First up, congratulations to Sally Feinerman and Sarah Browne for their success in being elected to council, and congratulations also to my returning councillors and the successful community board candidates.
And a sincere thanks to everyone who bravely put up their hands for office, and also to the people who voted — sadly, we are in the minority.
It is going to be a challenging three-year term.
I go into it acutely aware that we don’t know what we don’t know.
At the start of the last local government term, we were only a matter of weeks from a virus appearing in Wuhan that would change everything, so all plans are made recognising the crystal ball was always a dodgy device and remains murky as I look forward from today.
There are many parts to the mayoral role and one of the crucial ones is to lead the long-term plan; setting the direction for the way ahead.
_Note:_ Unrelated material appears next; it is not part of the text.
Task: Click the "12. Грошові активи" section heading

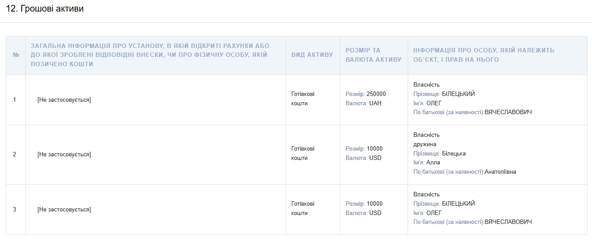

My intention at this stage for the 2024-2027 LTP is for it to be a business-as-usual, back-to-basics plan.
My first two LTPs have been ambitious, setting off the biggest capital works programmes in council’s history.
Some of those are near completion (Lake Dunstan water supply and Clyde wastewater) while others are still to get shovels in the ground (the Cromwell hall and mall, Riverside Park, the Omakau hub).
Outside of that, we very much need to get on top of the problem we have with ageing bridges and to get our museum strategy finalised.
In other words, there is plenty to go on with.
I mentioned murkiness already and the reform process makes predicting the future very difficult.
At present, the Three Waters reforms are going ahead, with legislation about to pass Parliament, so we have to work within that context.
However, the Opposition says it will repeal that law next year, so we have to consider that, too.
For my money, if elected, the Opposition will repeal parts or all of the Labour plan but will replace it with something that will still see councils across the country not controlling their Three Waters infrastructure.
But as Covid taught us, who knows what the future holds.
When Three Waters is a third of your business, though, you can imagine the uncertainty the situation creates.
We also have the RMA reforms, which will have their own effect on the business, as well as the Future for Local Government reforms, which will almost certainly mean either the council itself will be very different or its role will be — or both — come the 2025 election.
In that uncertainty, I believe the prudent course is ‘‘steady as she goes’’, getting what we have started finished and building a platform for the next council to work from.